[[ PROVIDED INFORMATION, beginning ]]

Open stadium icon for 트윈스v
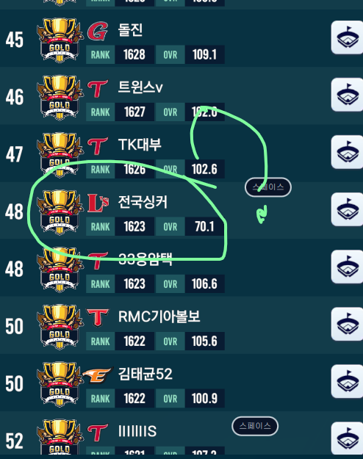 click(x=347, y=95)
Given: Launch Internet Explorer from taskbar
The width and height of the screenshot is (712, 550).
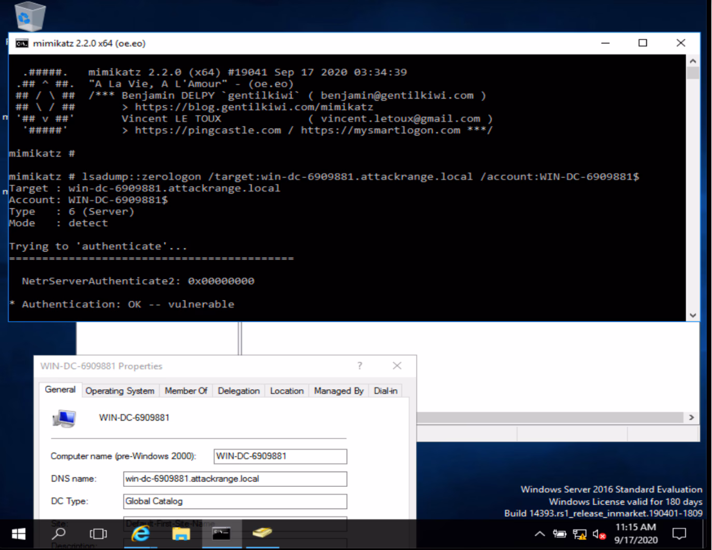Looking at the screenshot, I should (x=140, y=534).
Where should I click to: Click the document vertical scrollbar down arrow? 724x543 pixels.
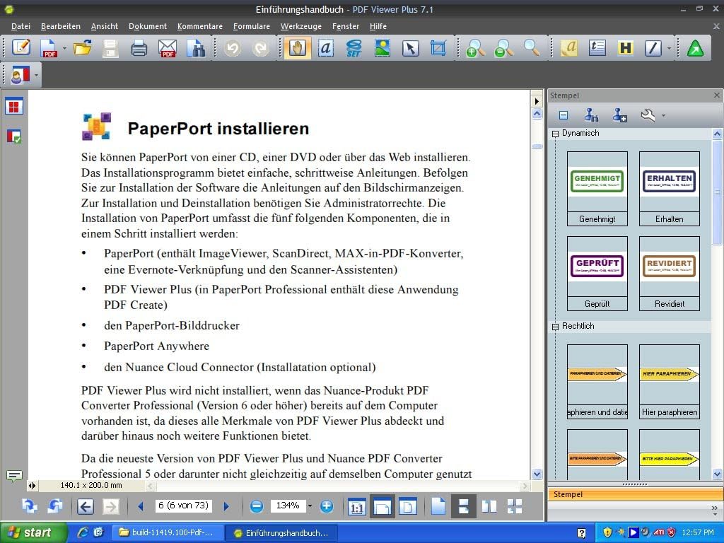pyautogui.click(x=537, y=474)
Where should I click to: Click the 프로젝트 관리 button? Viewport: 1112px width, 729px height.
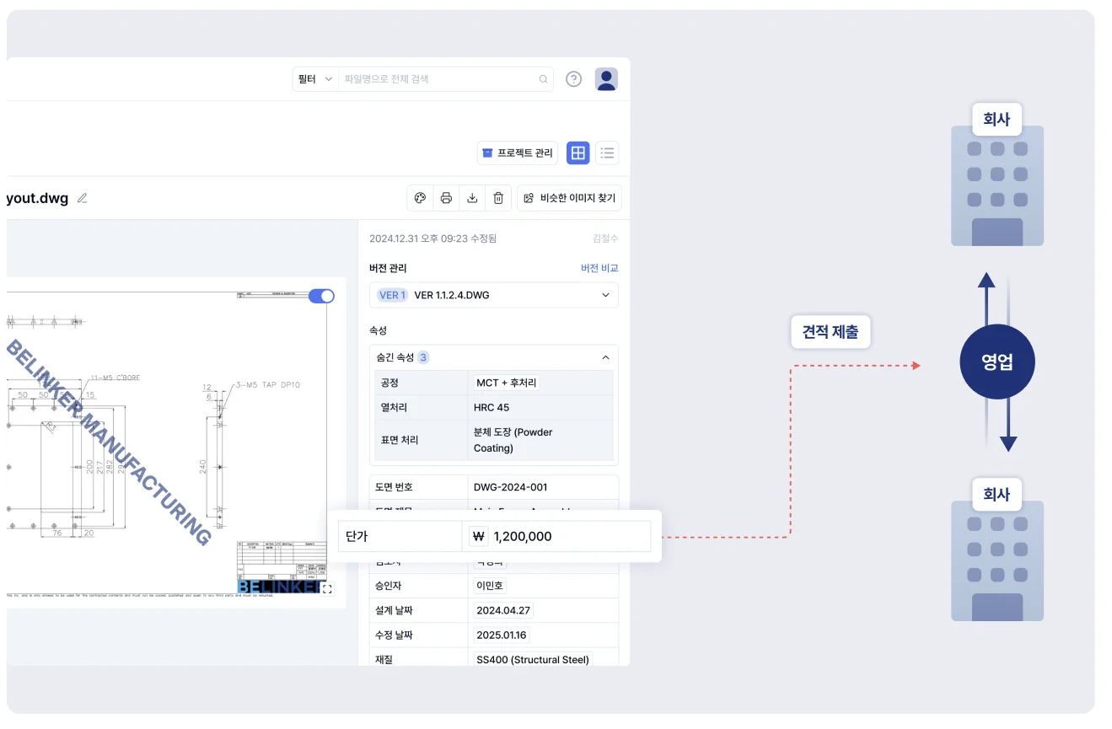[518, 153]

[[ PROVIDED INFORMATION, end ]]

## EXERCISE PROMPT
Output the complete listing exactly as it appears, except for the images.

## RESPONSE AREA
Open stadium icon for 트윈스v
 click(x=347, y=95)
Given: Launch Internet Explorer from taskbar
The width and height of the screenshot is (712, 550).
Looking at the screenshot, I should (x=140, y=534).
Where should I click to: Click the document vertical scrollbar down arrow? 724x543 pixels.
pyautogui.click(x=537, y=474)
Where should I click to: Click the 프로젝트 관리 button? Viewport: 1112px width, 729px height.
[518, 153]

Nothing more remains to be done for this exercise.